Serving the High Plains
I still haven’t recovered much of my sense of smell since having COVID-19, but I find I can live with limits on the sniffer, even if I can’t fully enjoy corned beef and cabbage on St. Patrick’s day today.
I know I share this lingering post-COVID-19 symptom with many who have otherwise recovered from the disease.
The scientific term for this condition is “anosmia,” which is pronounced “a NOSE mia.” It basically means “a nose, missing in action (mia).”
There have been hundreds of thousands of words written about loss of smell, one of the most common COVID-19 and post-COVID symptoms, and why some of us don’t get it back even months after having COVID-19.
The answer after all those words? Nobody knows.
Usually, the articles start with a heart-wrenching tale of emotional devastation because of a handicapped nose. In some cases, like chefs and cooks, wine experts, restaurant critics and taste-testers, loss of smell can be devastating. Most of flavor is due to smell, not the five tastes from the tongue.
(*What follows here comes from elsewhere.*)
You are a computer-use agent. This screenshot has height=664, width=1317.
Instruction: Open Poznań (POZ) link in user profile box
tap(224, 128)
For most of us, however, if that’s our only post-COVID-19 complaint, we should count our blessings. Many COVID-19 “long-haulers” can’t climb a flight of stairs without having to pause to catch their breath and can no longer think well enough to hold a job.
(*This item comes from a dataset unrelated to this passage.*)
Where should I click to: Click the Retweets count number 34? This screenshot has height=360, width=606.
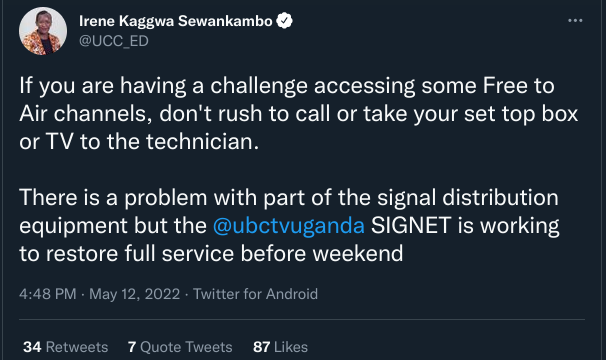pyautogui.click(x=32, y=347)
Still, I would like very much for my olfactory functions to return full strength. Aside from missing good smells and tastes, the inability to detect bad smells can be dangerous when smoke or another otherwise undetectable warning sign is present.
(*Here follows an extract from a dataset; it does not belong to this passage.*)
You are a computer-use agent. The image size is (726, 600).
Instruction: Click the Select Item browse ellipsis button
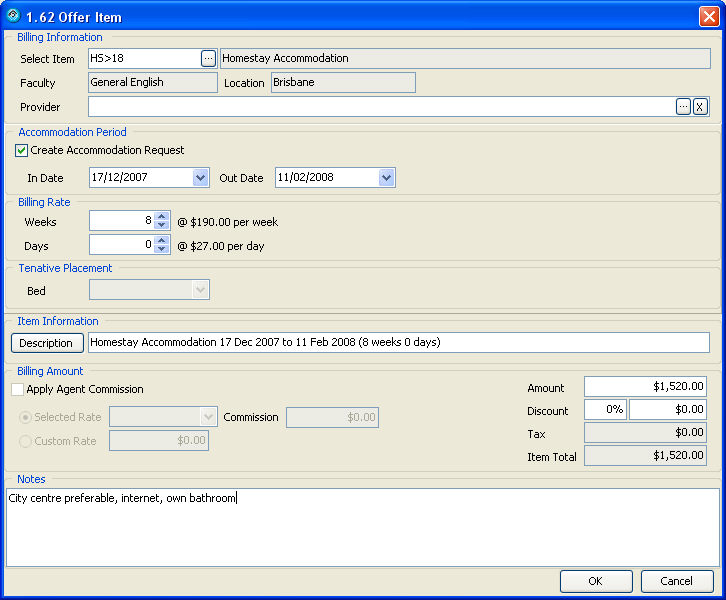(208, 59)
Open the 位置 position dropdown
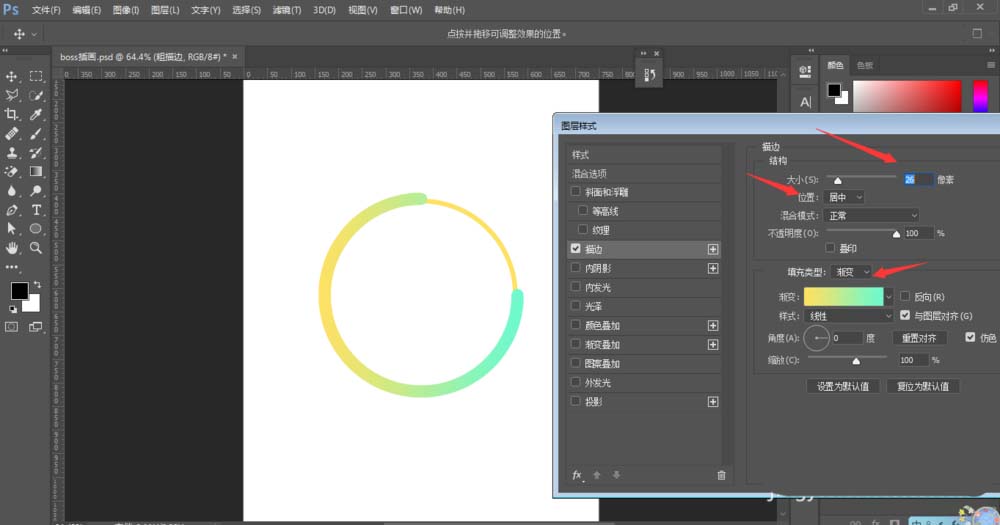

Sadly, I suppose, medical science has not paid as much attention to olfactory functions as other processes.
Olfaction, or smelling, begins with molecules traveling up your nose and reacting with nerve cells high up in nasal passages. The nerve cells send messages to a brain area just on the other side of the skull from the nose called the “olfactory bulb.” The bulb then sends messages to memory areas that identify “banana,” or “McDonald’s Quarter Pounder with Cheese,” or “stale bread.”
Exactly where in this process COVID-19 causes damage is uncertain.
One theory is that glamorously named “sustentacular” cells, which support the nerve cells, might be where the nasty coronaviruses hook their vicious little protein spikes in order to have their way with smell detectors before they communicate with the brain.
I have doubts about the most-mentioned treatment for anosmia and its variants. That is, to take good strong whiffs of stuff you can smell for about 15 minutes a day. Just in case, I take deep sniffs of cinnamon, cloves, coffee and garlic a few times a day. It can’t hurt and people smarter than I am say it helps.
I have decided when I can taste pistachio nuts, my sense of smell will have returned, and I will rejoice.
Pistachios aren’t working yet, but other flavors reawaken briefly sometimes.
I remain hopeful. I am half-vaccinated now, and I appreciate abilities I could easily have lost to COVID-19 even more than I did before the coronavirus struck.